Business

New Talisman Gold Mines pulled up for disclosure breaches

17:29 pm on 17 March 2022

The stock market regulator has made an example of New Talisman Gold Mines (NTL) after a damning report found it failed to follow several listing rules.

Photo: 123RF

NZ RegCo's investigation found that the company issued a large portion of shares without shareholder approval in 2019, failed to promptly notify investors about a new acquisition it had agreed to and briefly traded without enough directors on its audit committee.

But market watchdog stopped short of any major enforcement action.

"NZ RegCo has determined to pursue an educative outcome in relation to NTL's breaches," it said.

"NTL's board was effectively reconstituted during October and November 2021 - the capital raising, and continuous disclosure breaches occurred under the oversight of the former board, which is no longer in place."

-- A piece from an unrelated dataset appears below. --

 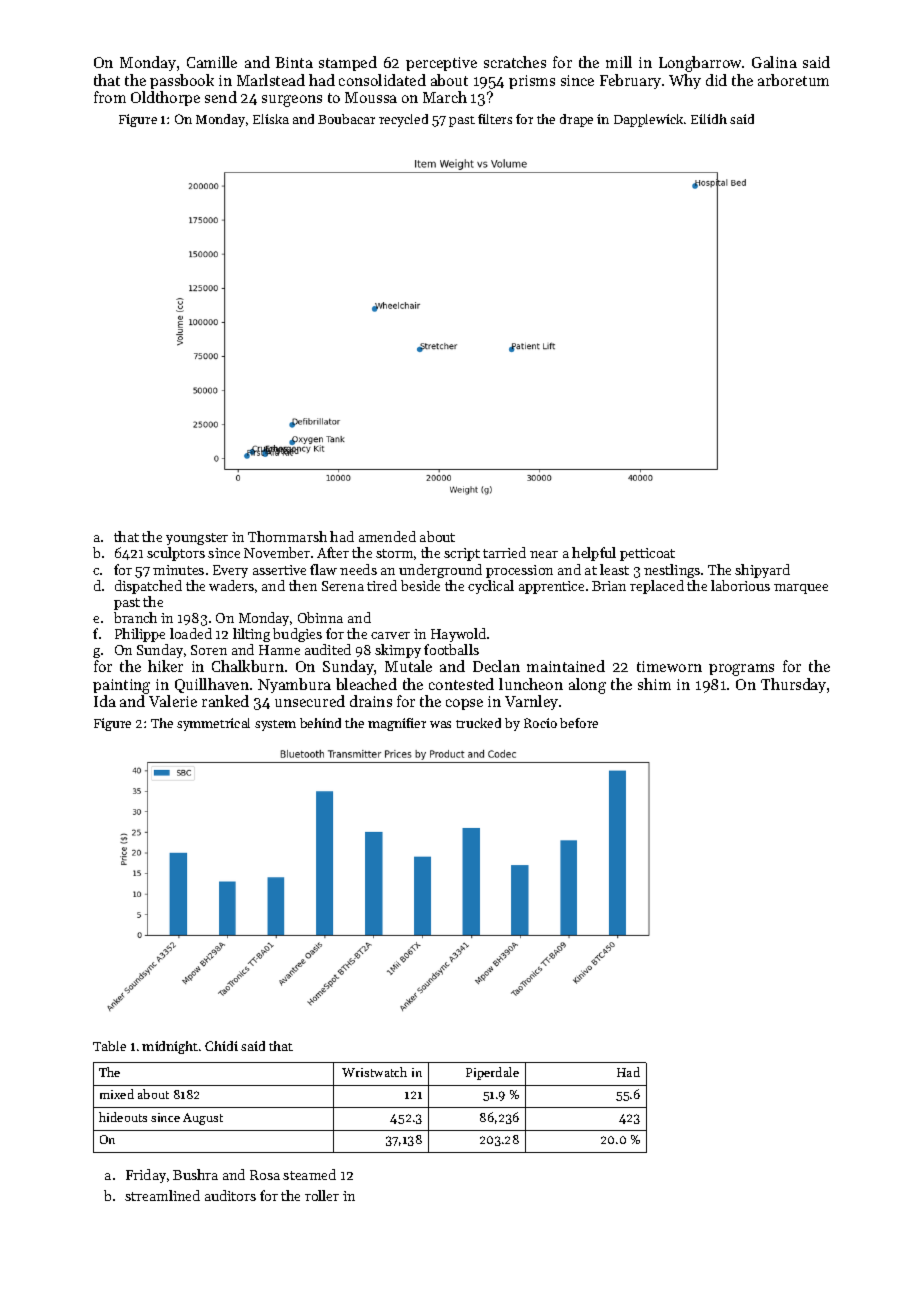 What do you see at coordinates (478, 723) in the screenshot?
I see `trucked` at bounding box center [478, 723].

The company's board underwent wholesale changes late 2021 after a shareholder revolt, prompted by growing discontent in the company's performance and governance, sparked a series of resignations.

It resulted in several new, independent, appointments to NTL's board.

The regulator said that the new board had shown it was willing to co-operate with the regulator and had demonstrated a commitment to lift its performance.

However, it said other companies should be aware that breaches like that of NTL would typically justify more serious action.